* **Brano da leggere**
.....
Per il leader Pd la prova del 9 sul dopo- Napolitano è la legge elettorale: la clausola del 2016 solo dopo il sì a tutti

i nodi, anche il premio alla lista

ROMA

«L’Italia, quando dovrà fare i conti con la sostituzione del presidente della Repubblica, non avrà alcun tipo di problema, perché credo che il Parlamento abbia imparato la lezione dell’aprile del 2013. Sono assolutamente convinto che le Camere riusciranno a fare quello che devono fare nei tempi stabiliti». Da Bruxelles, Matteo Renzi incassa il secondo forte endorsement della settimana da parte del capo dello Stato («non ci sono alternative alla missione del governo Renzi»)e sparge ottimismo, in Italia e all’estero, sull’imminente appuntamento delle Camere in seduta comune per la scelta del successore di Giorgio Napolitano.
.....
* **Sezione dati**
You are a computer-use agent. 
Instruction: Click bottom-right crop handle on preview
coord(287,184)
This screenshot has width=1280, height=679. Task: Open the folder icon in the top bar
.....
* **Istruzioni esercizio**
• a. Rispondi a queste domande sul brano:
(i) Secondo il titolo, qual è per il leader Pd la prova del 9 sul dopo-Napolitano?
(ii) Da quale città parla Matteo Renzi?
(iii) Di quale mese e anno è la lezione che, secondo Renzi, il Parlamento ha imparato?
• b. Riscrivi il tratto del brano da "Per il leader" fino a "di Giorgio Napolitano.", sostituendo "Bruxelles" con "Strasburgo".

* **Soluzioni**
• a.
(i) La legge elettorale.
(ii) Da Bruxelles.
(iii) Dell'aprile del 2013.

• b.
Per il leader Pd la prova del 9 sul dopo- Napolitano è la legge elettorale: la clausola del 2016 solo dopo il sì a tutti

i nodi, anche il premio alla lista

ROMA

«L’Italia, quando dovrà fare i conti con la sostituzione del presidente della Repubblica, non avrà alcun tipo di problema, perché credo che il Parlamento abbia imparato la lezione dell’aprile del 2013. Sono assolutamente convinto che le Camere riusciranno a fare quello che devono fare nei tempi stabiliti». Da Strasburgo, Matteo Renzi incassa il secondo forte endorsement della settimana da parte del capo dello Stato («non ci sono alternative alla missione del governo Renzi»)e sparge ottimismo, in Italia e all’estero, sull’imminente appuntamento delle Camere in seduta comune per la scelta del successore di Giorgio Napolitano.